Behind the Boxscore: Steven Adams moves you
GOOD MORNING, PEOPLE!Oklahoma City 111, Dallas 110 (OT)
You have to play perfectly against Steven Adams. He will crush things – whole cans of peaches, his older brother’s attempts at chatting up the food runner, the offensive glass, this plate of shredded chicken nachos, whatever.
Guards will screw up on plays, they have a lot to consider defensively and nobody that they’re legally allowed to touch. Guards will typically throw up a “my bad” while watching the defensive action get away from them, mindful that in a second a power forward and a small forward will have to corral a loose ball that someone like Steven Adams has a beard on. Guards have to recover a second and third time, with Adams around, just to help the teammates that have already given so much.
The last time we saw anything like this, anything like this center’s crush on the offensive carom, rules had to change. Teams have to toss player after player at Adams’ core, on the move, and who the hell would want to try and get in the way of this guy’s legs? Not a guard, that’s for damn sure.
Few centers or forwards, either, Adams had nine offensive rebounds in a contest that Dallas could have won, this was one of the Mavs’ best defensive efforts of the season.
Dwight Powell continued his run for Dallas, his opportunistic play is a delight in the emerging spring and he contributed 21 points and eight boards with three steals in the loss. Nerlens Noel got in 16 minutes and three turnovers and four fouls and he didn’t get any calls, but at least someone’s playing basketball, and Harrison Barnes (26 points on 16 shots, five turnovers, five assists) was charmingly bristly.
Oklahoma City: 36-27, tied with Portland and New Orleans for the fifth-best record in the West.
Dallas: 19-43, out ahead of it.
Detroit 110, Milwaukee 87
We took in Giannis Glimpses early in Milwaukee’s loss, he was caught using his length and smarts and touch at the same time again, but outside of those initial steps he and his Bucks looked horrid as usual.
This was a game until the Pistons began to play Detroit Piston players: Anthony Tolliver and Stanley Johnson worked over puddles of shine, Andre Drummond had 10 offensive boards, Reggie Bullock paced the starters with 16 points and zero turnovers, Johnson bullied his way toward 19 and nobody had to mention Blake Griffin until now.
MKE countered with setting Giannis up to pick off teammates with passes thrown safely from a long distance well behind the action, as if he were Chad Pennington, and the back page results were just as helpless.
Later, Antetokounmpo (5-13, 11 points, more turnovers than rebounds or assists) was left to try and bring the Bucks back two points at a time, using that face-up jumper that asks the arms to run East/West before the shot heads directly to the side of the rim.
Detroit: 29-32, ninth in the East, three games out.

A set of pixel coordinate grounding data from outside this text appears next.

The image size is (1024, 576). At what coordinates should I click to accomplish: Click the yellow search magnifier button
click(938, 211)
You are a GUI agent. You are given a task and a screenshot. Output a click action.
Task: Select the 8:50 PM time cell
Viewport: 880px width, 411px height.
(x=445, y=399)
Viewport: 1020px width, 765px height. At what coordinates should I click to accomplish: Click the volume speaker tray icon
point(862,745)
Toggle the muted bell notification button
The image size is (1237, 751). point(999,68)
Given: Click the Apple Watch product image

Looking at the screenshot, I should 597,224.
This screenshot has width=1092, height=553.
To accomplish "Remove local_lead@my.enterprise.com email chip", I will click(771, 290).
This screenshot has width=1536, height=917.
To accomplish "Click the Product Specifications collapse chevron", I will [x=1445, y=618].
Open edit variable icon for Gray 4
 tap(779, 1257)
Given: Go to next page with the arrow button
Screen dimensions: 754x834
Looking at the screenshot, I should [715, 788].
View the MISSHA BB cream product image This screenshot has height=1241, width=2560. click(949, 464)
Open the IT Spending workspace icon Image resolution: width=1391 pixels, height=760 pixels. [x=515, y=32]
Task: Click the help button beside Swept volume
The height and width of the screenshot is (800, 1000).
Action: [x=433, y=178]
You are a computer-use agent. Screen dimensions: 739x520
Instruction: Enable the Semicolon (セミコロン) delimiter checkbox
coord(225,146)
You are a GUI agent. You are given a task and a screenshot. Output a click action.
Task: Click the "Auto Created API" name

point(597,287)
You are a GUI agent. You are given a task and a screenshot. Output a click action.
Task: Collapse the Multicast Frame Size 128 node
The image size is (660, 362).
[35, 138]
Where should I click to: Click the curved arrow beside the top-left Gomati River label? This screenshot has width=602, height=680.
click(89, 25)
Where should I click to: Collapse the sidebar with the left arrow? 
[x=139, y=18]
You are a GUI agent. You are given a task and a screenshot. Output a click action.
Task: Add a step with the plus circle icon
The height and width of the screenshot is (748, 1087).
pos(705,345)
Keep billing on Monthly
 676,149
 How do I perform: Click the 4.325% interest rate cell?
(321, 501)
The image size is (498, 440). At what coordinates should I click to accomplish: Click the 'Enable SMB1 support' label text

Milwaukee: 33-28, tied with PHILA for sixth.
Toronto 117, Orlando 104
The Magic beat the Heat, Cavs and Hawks in a four-day stretch early in February but they’d lost six straight entering Wednesday, this is a club that knows its limitations. Wednesday could have been a signature win for a really bad team from Orlando, the light it needed in the face of daytime chatter, but Toronto even at a half-try is just too good for most opponents. The Raptors have too many players.
Dwane Casey’s team wasn’t at half-try, though, and Orlando did well to look as potent as they ever have in the first half. The Mackmen were key in a second quarter surge, Biyombo and Shelvin can move bodies, while Mario Hezonja found the space he needed to look like he could win a game for the home team – 17 bench points off seven shots.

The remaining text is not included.